◆ What to do ◆
Extend the biography of guitarist Rob Patterson below, picking up after its final sentence.

◆ Source extract ◆
Background information
- Born: Robert Christopher Patterson November 9, 1970 (age 55) Natick, Massachusetts, U.S.
- Genres: Nu metal; alternative metal;
- Occupations: Musician; songwriter;
- Instrument: Guitar
- Formerly of: Otep; Filter; Circus Diablo; Korn (touring); Snake River Conspiracy (touring);
- Website: robpatterson.net

= Rob Patterson =

American guitarist (born 1970)

Rob Patterson (born November 9, 1970) is an American guitarist.

== Background ==
Patterson was born in Natick, Massachusetts. His first major act was the female-fronted metal band Otep. He wrote and played on the albums Sevas Tra, House of Secrets and Smash the Control Machine.

He was a touring guitarist for Korn from July 2005 to March 2008 after the departure of Brian "Head" Welch.

In April 2008, Patterson became engaged to Carmen Electra, but they never wed and split in 2012.

◆ Dataset extract ◆
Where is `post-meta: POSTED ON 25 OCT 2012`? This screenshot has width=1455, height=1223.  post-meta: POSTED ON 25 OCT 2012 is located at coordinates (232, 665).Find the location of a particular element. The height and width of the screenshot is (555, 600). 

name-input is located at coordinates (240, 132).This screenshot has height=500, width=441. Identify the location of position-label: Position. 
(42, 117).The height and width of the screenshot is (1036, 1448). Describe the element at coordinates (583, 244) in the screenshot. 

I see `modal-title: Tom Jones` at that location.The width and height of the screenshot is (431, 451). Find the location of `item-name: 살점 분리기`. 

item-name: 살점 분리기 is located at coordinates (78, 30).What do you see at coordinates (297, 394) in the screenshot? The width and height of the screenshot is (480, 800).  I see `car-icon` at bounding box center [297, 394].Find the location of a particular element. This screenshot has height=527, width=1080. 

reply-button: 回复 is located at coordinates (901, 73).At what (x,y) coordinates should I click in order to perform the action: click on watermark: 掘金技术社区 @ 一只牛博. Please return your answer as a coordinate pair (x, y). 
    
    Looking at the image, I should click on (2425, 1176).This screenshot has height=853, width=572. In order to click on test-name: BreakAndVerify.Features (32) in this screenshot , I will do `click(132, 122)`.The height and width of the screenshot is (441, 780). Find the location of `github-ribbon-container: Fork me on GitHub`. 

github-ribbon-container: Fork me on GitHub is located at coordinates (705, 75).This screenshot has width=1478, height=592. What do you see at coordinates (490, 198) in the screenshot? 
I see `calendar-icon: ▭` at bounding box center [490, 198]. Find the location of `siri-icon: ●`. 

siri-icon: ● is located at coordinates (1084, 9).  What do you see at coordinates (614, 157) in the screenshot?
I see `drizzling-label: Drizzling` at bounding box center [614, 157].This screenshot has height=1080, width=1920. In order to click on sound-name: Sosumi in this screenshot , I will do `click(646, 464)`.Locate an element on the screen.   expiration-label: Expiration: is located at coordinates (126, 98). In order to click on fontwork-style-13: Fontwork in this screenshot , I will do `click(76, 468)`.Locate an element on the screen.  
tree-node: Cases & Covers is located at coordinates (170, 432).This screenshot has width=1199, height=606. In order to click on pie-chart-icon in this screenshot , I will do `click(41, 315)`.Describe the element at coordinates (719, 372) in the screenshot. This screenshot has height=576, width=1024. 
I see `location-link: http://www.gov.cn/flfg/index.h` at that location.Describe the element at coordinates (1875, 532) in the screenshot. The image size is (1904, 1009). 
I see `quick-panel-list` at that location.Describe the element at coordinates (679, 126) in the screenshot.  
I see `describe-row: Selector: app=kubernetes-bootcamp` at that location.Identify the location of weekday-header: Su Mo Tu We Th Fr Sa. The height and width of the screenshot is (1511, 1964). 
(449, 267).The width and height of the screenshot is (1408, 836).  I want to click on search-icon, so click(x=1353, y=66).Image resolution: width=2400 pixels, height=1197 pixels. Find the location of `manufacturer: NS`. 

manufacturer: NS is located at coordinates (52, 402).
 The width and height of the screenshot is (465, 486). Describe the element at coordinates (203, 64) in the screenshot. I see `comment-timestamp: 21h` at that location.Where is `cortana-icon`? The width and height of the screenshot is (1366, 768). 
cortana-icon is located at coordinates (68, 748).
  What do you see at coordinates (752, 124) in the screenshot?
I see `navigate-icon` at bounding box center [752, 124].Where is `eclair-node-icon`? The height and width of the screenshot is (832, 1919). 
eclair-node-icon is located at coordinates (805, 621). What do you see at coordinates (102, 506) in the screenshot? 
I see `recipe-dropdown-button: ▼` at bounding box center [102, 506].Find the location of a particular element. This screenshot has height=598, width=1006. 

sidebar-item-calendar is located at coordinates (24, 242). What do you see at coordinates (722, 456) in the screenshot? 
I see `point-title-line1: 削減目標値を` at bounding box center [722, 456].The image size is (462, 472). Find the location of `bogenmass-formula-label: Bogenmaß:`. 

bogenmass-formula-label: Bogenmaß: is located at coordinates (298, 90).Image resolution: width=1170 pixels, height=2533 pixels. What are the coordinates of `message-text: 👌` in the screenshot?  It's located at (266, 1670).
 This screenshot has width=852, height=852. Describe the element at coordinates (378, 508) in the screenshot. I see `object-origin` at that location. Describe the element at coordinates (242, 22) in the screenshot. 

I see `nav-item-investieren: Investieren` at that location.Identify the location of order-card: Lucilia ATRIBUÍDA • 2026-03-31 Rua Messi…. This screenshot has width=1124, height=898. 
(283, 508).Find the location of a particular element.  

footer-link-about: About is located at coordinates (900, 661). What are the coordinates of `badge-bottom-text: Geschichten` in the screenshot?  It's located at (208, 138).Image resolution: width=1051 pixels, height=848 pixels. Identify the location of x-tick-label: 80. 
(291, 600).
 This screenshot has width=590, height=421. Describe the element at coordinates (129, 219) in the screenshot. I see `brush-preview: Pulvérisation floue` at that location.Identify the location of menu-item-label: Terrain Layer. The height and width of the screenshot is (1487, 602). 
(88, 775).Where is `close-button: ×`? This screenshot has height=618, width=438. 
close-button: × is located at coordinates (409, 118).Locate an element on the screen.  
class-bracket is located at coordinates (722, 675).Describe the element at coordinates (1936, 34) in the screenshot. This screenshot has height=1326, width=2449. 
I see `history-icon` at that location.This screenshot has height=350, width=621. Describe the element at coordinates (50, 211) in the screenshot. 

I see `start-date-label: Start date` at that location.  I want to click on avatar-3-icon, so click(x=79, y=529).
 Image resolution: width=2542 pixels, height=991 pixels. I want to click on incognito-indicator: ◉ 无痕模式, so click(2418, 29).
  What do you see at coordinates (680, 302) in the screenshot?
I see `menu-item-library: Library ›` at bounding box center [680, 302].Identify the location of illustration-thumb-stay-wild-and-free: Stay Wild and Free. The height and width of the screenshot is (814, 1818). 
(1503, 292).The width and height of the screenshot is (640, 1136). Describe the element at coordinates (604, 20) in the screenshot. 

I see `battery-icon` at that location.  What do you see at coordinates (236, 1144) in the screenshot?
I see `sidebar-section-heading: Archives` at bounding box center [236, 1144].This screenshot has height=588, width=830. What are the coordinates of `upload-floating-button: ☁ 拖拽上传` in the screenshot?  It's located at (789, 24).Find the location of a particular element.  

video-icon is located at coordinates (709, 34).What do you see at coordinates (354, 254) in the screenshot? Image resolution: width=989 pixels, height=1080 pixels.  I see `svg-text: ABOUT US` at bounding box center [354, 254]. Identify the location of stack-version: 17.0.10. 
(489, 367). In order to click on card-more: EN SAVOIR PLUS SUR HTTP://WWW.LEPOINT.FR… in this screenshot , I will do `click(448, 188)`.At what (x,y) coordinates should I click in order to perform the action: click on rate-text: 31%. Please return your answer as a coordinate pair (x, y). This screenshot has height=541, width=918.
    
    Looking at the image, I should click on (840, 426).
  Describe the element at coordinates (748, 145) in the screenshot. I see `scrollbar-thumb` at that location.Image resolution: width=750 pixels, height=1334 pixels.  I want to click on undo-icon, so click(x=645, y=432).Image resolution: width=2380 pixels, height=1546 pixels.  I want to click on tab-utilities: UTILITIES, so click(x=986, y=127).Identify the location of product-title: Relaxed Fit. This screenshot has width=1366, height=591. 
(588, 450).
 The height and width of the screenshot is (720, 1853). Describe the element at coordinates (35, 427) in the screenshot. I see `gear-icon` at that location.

◆ Solved problem ◆
He is also one of the characters in the book Sex Tips from Rock Stars by Paul Miles that was published by Omnibus Press in July 2010.

Patterson made a cameo appearance as a police officer in the 2015 slasher short film Massacre, written by New Zealand Suicide Girl Pandie Suicide (also known as Pandie James) and directed by Erik Boccio. He also co-scored the film with Jeordie White of Marilyn Manson for which the film won an honorable mention award for its score at its debut screening at Fantasmagorical Film Festival in Louisville, Kentucky in August 2015.